Text excerpt
* Start *
They are being allowed to run because now there are 225 seats for single-mandate MPs. You can stop single-mandate candidates from running, of course, but it is fairly difficult.

And it is not that Volodin or someone like him made this decision Let’s be honest. The system has been forced to react this way because it is very afraid of a repetition of the events of 2011–2012. It reacts in its own way, through crackdowns and concessions. We see the crackdowns, but for some reason we put the concessions down to the leadership’s good will, although in itself the leadership’s good will has little significance.

Are these concessions easy for the regime to make?

On the one hand, they are easy: the system thus ensures its own survival. It adapts and becomes more flexible. It ceases to be rigid. The Soviet totalitarian system was an example of a rigid system. A rigid system cannot adapt and breaks up when it collides with reality. Our system is adaptive, which is simultaneously its virtue and its shortcoming. It is a virtue, because it makes the system more resilient. And that is also its shortcoming. The system is difficult to reform, and it is going nowhere.

On the other hand, authoritarian and quasi-authoritarian systems based on the party principle (meaning there is a ruling party that has been delegated a large number of powers) are the most long-lived. This hurdy-gurdy can last for decades. And it is not even a matter of having a ruling party (Russia has one, too), but that it should be endowed with powers. If our authorities had the presence of mind to transfer part of its powers to the parliament—for example, forming the government on the party principle—it would give the regime another ten years of life.

Why is it happening like this? It is a chance to implement a certain personnel boost so the regime does not look so old and boring. A democratization of sorts, but within reasonable limits. Autocracies like to imitate democratic institutions because their survival depends on it.

There is the old meme people often remember on the eve of elections. “I was standing on the road hitchhiking, but United Russia won anyway. [This is an untranslatable play on words. In Russia, the verb meaning “to hitchhike” and “to vote” is the same: golosovat‘—TRR.] Why go and vote in elections that United Russia will win anyway?

Depends on what you mean by the word “win.”

Getting the majority of votes.

And what of it? The term the “majority of votes” is quite insidious itself.
* End *
Records provided
* Start *
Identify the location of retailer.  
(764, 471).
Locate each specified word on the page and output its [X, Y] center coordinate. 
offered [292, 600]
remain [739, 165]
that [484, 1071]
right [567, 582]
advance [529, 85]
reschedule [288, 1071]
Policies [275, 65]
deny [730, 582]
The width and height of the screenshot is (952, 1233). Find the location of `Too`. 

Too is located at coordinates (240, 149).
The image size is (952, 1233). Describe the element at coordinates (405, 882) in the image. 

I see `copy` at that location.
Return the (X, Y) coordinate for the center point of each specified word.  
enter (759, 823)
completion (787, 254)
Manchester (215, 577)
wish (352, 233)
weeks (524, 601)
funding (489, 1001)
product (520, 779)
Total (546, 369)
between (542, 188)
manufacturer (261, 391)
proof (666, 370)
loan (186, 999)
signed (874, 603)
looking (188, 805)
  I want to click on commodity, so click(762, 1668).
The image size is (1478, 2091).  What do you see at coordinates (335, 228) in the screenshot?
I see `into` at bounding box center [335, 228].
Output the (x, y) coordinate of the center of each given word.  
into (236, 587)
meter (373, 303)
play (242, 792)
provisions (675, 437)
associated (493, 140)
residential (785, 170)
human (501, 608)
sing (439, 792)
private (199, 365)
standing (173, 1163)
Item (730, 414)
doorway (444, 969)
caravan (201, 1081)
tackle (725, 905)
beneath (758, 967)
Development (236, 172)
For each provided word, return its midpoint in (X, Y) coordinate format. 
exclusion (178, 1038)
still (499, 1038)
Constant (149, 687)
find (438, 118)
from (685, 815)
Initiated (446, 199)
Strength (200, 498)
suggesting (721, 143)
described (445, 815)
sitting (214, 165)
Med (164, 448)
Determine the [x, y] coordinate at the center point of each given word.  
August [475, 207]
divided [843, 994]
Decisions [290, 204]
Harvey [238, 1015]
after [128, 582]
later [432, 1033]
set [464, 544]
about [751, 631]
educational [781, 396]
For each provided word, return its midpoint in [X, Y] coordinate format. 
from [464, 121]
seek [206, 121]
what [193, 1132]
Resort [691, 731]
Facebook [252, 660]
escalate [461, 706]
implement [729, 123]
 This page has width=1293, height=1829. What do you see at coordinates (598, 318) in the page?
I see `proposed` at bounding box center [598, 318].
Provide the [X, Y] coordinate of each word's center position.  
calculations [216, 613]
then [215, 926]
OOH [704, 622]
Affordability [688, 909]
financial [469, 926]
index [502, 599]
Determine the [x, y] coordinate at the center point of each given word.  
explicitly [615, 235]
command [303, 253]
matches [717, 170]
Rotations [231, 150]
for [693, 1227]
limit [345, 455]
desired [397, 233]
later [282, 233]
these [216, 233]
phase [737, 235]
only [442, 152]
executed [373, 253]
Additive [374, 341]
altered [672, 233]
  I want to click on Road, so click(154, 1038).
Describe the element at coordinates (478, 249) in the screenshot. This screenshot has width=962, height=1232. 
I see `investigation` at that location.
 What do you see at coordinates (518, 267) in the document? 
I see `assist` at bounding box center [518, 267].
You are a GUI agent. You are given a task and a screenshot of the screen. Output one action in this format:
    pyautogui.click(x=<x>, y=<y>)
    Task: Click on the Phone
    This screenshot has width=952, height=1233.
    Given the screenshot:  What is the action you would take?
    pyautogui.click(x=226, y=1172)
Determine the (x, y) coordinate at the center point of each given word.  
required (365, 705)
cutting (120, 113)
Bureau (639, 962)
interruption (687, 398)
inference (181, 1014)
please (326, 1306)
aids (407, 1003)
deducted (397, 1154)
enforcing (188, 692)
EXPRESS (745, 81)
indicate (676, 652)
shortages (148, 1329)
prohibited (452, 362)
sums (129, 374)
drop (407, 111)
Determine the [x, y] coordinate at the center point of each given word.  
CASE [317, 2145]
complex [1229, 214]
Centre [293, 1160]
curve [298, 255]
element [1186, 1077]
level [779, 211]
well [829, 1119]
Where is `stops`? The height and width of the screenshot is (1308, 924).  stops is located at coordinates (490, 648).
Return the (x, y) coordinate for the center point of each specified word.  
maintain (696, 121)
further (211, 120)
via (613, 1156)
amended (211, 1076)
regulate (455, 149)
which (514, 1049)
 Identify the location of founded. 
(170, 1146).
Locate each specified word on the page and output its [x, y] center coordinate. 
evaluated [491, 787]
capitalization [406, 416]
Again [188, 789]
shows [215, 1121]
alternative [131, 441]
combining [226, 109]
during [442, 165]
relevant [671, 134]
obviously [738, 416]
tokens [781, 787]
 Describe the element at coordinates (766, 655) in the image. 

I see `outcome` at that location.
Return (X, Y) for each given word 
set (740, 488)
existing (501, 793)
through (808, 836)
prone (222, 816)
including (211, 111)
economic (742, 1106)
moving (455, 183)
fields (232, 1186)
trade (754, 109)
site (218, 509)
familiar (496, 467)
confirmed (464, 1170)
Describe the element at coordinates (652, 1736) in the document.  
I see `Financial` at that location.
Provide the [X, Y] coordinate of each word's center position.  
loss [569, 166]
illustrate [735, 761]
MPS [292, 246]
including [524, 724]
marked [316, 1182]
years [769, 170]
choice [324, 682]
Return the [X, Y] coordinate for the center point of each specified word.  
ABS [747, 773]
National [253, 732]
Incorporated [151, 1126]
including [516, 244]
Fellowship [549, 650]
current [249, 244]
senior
* End *
What this exercise asks
A. Do the following statements agree with the interview on Russia's regime? Answer yes or no for each, and quote the deciding words from the interview: (i) The Soviet totalitarian system is given as an example of a rigid system. (ii) There are now 125 seats for single-mandate MPs. (iii) According to the speaker, Russia has no ruling party.
B. In the interview on Russia's regime, what would the regime gain if the authorities transferred part of their powers to the parliament?
C. Extend the interview on Russia's regime, starting after its last line.

Answer list
A.
(i) Yes: "The Soviet totalitarian system was an example of a rigid system."
(ii) No: "now there are 225 seats for single-mandate MPs."
(iii) No: "And it is not even a matter of having a ruling party (Russia has one, too)"

B. It would give the regime another ten years of life.

C.
Half the Duma will be consist of people elected from the lists of the parties who crossed the five-percent threshold. It looks as if there will be four such parties, although it would be good from the standpoint of our common civic interests if there were at least five parties. Again, it does not matter which parties. If the fifth party ends up being Patriots of Russia, Motherland or the Party for a Militant Novorossiya [a nonexistent party — TRR], that is excellent. It is not ideology that matters to us, but variety.

The four parliamentary parties (United Russia, CPRF, A Just Russia, and LDPR) are indistinguishable in terms of their ideological content, and the people who inhabit them are not bound together by any coherent ideology, either, only by the unselfish desire to be MPs. Correspondingly, they will behave as the occasion demands. A good parliament is a parliament where there is room for compromise or, to put it more crudely, haggling. If one faction ends up with three hundred votes, there is no need to haggle with anyone. That was the situation with the Fifth Duma (not the Sixth Duma), which amended the Constitution and extended the president’s term in office. Even the Sixth Duma was a bit more flexible.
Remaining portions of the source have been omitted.